C’est le cas, par exemple, pour les conférenciers, les journalistes indépendants et les artistes.
Par contre, M. Lauzier recommande le choix d’une raison sociale harmonisée avec ses activités lorsque le nom de la personne ne peut devenir une marque de commerce. « Un individu qui vend ses services de traduction sous son nom révèle qu’il travaille seul. S’il devient ABC traduction, il laisse supposer qu’il dispose de plus de ressources. Il pourra peut-être obtenir de meilleurs tarifs », dit-il.
Selon M. Lauzier, le meilleur choix est celui qui permettra le mieux d’aller chercher de la clientèle.
Témoignages
Depuis 10 ans, le designer graphique François Morin est Frankoy.com. « J’ai un nom très commun à Montréal. Il y a au moins deux François Morin par profession. J’ai pris nom surnom, Frankoy. Il m’a aussi permis de dénicher une adresse Internet courte, qui se termine par .com », dit-il.
Le concepteur de sites web Thierry Gagnon est aussi Thierry.Gagnon.com. « Je suis travailleur autonome à temps partiel. J’ai décidé de ne pas investir dans une raison sociale. Je le ferais sans doute si j’étais à temps plein, pour donner une plus forte impression de professionnalisme », dit-il.

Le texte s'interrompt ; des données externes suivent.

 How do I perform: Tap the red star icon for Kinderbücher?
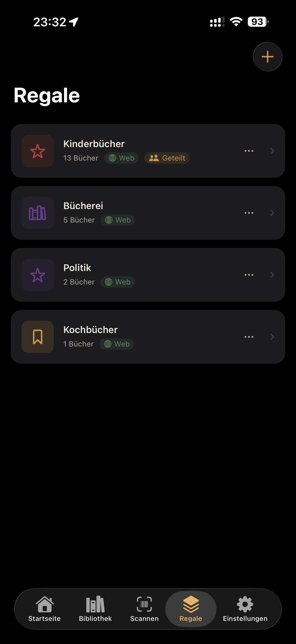click(38, 151)
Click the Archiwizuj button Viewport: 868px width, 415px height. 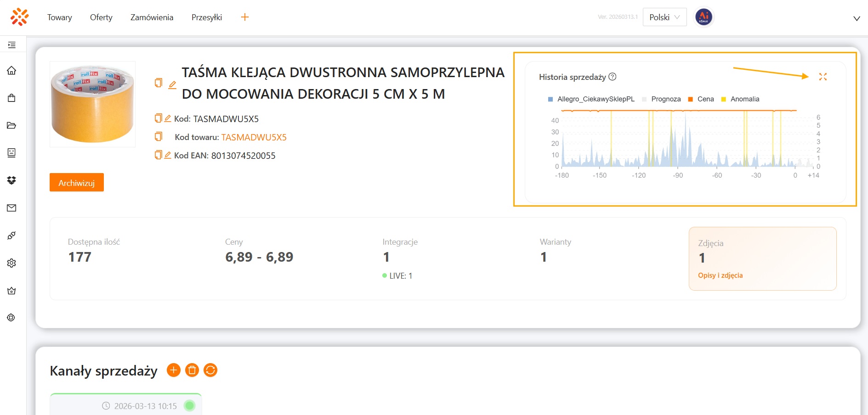tap(77, 182)
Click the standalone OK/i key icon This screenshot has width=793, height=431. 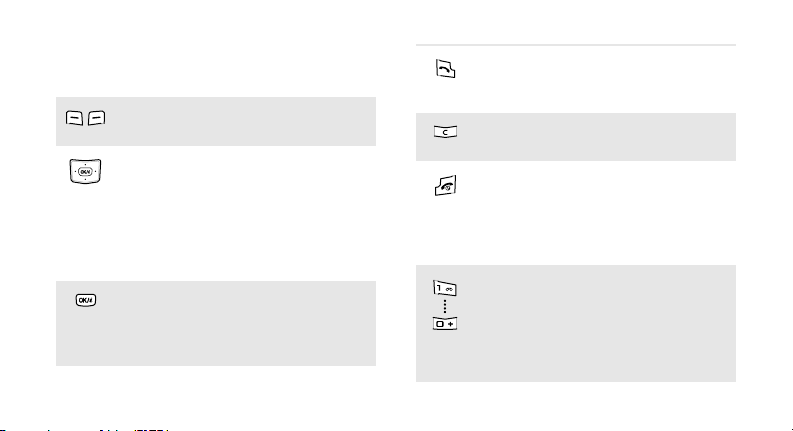click(86, 300)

Marie-Renée Buckowski, une assistante administrative, est Marie-Renée, assistance virtuelle. Elle veut piquer la curiosité et faire tomber, pour ses clients, la barrière de prononciation de son nom de famille d’origine polonaise.

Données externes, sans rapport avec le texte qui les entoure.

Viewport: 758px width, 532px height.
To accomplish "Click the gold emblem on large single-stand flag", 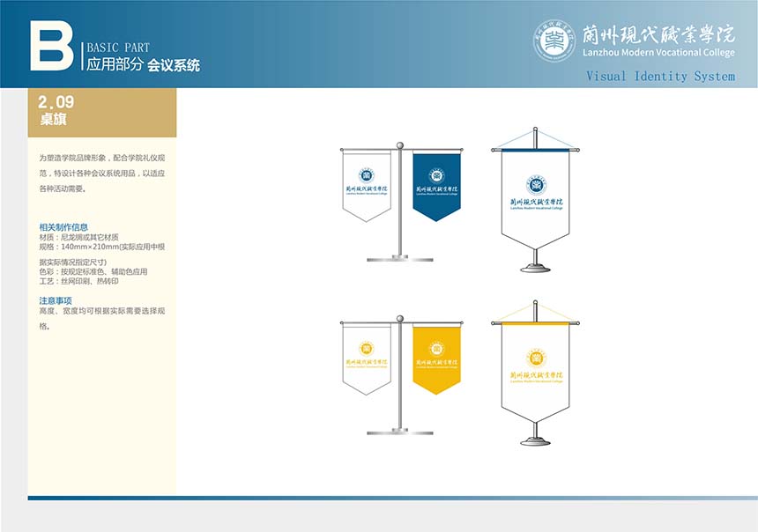I will coord(535,357).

L’entreprise du réalisateur Jean-Marie Bioteau s’appelle 12 Zoulou. « Mes compétences m’ont plus servi que ma raison sociale. Quand on est travailleur autonome, les gens retiennent plus le nom de l’individu. Ces noms d’entreprises apparaissent au passage d’une facture, après on les oublie », dit-il.
Robert Girard, de Québec, Le rédacteur privé, a fait l’essai de cette raison sociale. « Je me disais que c’était plus accrocheur. Mais c’est avec mon nom que j’ai obtenu mes contrats », dit-il.
Raison sociale ou pas, c’est avec leur nom que les travailleurs autonomes font leur renom.